* [Saved entries]:

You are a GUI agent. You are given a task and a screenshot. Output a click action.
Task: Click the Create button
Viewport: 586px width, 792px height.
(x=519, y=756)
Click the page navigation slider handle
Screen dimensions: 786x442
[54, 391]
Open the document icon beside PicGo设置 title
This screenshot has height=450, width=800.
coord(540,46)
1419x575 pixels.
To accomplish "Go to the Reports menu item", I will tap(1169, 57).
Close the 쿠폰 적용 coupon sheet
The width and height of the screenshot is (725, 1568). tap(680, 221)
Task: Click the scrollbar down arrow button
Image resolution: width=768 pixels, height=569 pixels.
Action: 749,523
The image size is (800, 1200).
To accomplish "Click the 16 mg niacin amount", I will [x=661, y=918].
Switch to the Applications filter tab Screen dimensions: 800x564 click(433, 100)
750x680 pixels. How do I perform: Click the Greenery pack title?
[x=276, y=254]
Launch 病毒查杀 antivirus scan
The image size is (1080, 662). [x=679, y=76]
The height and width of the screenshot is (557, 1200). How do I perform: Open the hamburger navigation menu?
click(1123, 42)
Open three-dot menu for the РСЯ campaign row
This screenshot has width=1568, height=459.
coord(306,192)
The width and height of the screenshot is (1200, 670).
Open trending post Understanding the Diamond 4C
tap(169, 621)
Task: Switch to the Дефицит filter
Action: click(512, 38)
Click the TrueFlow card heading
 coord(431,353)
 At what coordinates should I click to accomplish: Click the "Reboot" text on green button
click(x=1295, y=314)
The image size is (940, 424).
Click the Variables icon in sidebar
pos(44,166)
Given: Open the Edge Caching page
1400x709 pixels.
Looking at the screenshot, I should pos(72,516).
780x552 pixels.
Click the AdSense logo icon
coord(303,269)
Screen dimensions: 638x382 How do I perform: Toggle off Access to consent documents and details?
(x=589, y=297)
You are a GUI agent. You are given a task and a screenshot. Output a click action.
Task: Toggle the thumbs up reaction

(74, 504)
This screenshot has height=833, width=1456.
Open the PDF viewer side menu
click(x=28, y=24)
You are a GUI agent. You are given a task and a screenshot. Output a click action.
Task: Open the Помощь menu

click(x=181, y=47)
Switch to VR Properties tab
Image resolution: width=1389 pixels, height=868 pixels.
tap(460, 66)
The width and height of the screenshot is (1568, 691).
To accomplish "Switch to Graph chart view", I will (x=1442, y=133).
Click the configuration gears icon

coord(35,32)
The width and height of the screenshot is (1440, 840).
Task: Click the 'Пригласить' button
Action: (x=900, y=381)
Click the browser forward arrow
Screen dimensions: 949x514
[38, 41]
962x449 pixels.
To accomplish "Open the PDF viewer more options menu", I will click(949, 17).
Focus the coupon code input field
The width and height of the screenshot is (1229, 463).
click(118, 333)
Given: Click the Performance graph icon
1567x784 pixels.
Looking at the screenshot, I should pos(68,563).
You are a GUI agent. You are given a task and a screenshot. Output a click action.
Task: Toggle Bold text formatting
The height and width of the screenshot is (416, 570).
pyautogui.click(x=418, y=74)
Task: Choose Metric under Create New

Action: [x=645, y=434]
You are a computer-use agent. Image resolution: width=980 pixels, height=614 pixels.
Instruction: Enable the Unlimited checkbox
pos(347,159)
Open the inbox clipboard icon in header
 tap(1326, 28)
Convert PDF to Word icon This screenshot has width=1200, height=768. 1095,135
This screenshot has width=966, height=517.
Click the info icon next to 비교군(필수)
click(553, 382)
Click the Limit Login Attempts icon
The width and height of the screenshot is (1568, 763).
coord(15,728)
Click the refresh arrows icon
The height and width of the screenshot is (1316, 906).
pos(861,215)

* [What is needed]: Word for word, restate all of the entries.

* [Exercise solution]:
You are a GUI agent. You are given a task and a screenshot. Output a click action.
Task: Click the Create button
Viewport: 586px width, 792px height.
(x=519, y=756)
Click the page navigation slider handle
Screen dimensions: 786x442
[54, 391]
Open the document icon beside PicGo设置 title
This screenshot has height=450, width=800.
coord(540,46)
1419x575 pixels.
To accomplish "Go to the Reports menu item", I will tap(1169, 57).
Close the 쿠폰 적용 coupon sheet
The width and height of the screenshot is (725, 1568). tap(680, 221)
Task: Click the scrollbar down arrow button
Image resolution: width=768 pixels, height=569 pixels.
Action: 749,523
The image size is (800, 1200).
To accomplish "Click the 16 mg niacin amount", I will [x=661, y=918].
Switch to the Applications filter tab Screen dimensions: 800x564 click(433, 100)
750x680 pixels. How do I perform: Click the Greenery pack title?
[x=276, y=254]
Launch 病毒查杀 antivirus scan
The image size is (1080, 662). [x=679, y=76]
The height and width of the screenshot is (557, 1200). How do I perform: Open the hamburger navigation menu?
click(1123, 42)
Open three-dot menu for the РСЯ campaign row
This screenshot has width=1568, height=459.
coord(306,192)
The width and height of the screenshot is (1200, 670).
Open trending post Understanding the Diamond 4C
tap(169, 621)
Task: Switch to the Дефицит filter
Action: click(512, 38)
Click the TrueFlow card heading
 coord(431,353)
 At what coordinates should I click to accomplish: Click the "Reboot" text on green button
click(x=1295, y=314)
The image size is (940, 424).
Click the Variables icon in sidebar
pos(44,166)
Given: Open the Edge Caching page
1400x709 pixels.
Looking at the screenshot, I should pos(72,516).
780x552 pixels.
Click the AdSense logo icon
coord(303,269)
Screen dimensions: 638x382 How do I perform: Toggle off Access to consent documents and details?
(x=589, y=297)
You are a GUI agent. You are given a task and a screenshot. Output a click action.
Task: Toggle the thumbs up reaction

(74, 504)
This screenshot has height=833, width=1456.
Open the PDF viewer side menu
click(x=28, y=24)
You are a GUI agent. You are given a task and a screenshot. Output a click action.
Task: Open the Помощь menu

click(x=181, y=47)
Switch to VR Properties tab
Image resolution: width=1389 pixels, height=868 pixels.
tap(460, 66)
The width and height of the screenshot is (1568, 691).
To accomplish "Switch to Graph chart view", I will (x=1442, y=133).
Click the configuration gears icon

coord(35,32)
The width and height of the screenshot is (1440, 840).
Task: Click the 'Пригласить' button
Action: (x=900, y=381)
Click the browser forward arrow
Screen dimensions: 949x514
[38, 41]
962x449 pixels.
To accomplish "Open the PDF viewer more options menu", I will click(949, 17).
Focus the coupon code input field
The width and height of the screenshot is (1229, 463).
click(118, 333)
Given: Click the Performance graph icon
1567x784 pixels.
Looking at the screenshot, I should pos(68,563).
You are a GUI agent. You are given a task and a screenshot. Output a click action.
Task: Toggle Bold text formatting
The height and width of the screenshot is (416, 570).
pyautogui.click(x=418, y=74)
Task: Choose Metric under Create New

Action: [x=645, y=434]
You are a computer-use agent. Image resolution: width=980 pixels, height=614 pixels.
Instruction: Enable the Unlimited checkbox
pos(347,159)
Open the inbox clipboard icon in header
 tap(1326, 28)
Convert PDF to Word icon This screenshot has width=1200, height=768. 1095,135
This screenshot has width=966, height=517.
Click the info icon next to 비교군(필수)
click(553, 382)
Click the Limit Login Attempts icon
The width and height of the screenshot is (1568, 763).
coord(15,728)
Click the refresh arrows icon
The height and width of the screenshot is (1316, 906).
pos(861,215)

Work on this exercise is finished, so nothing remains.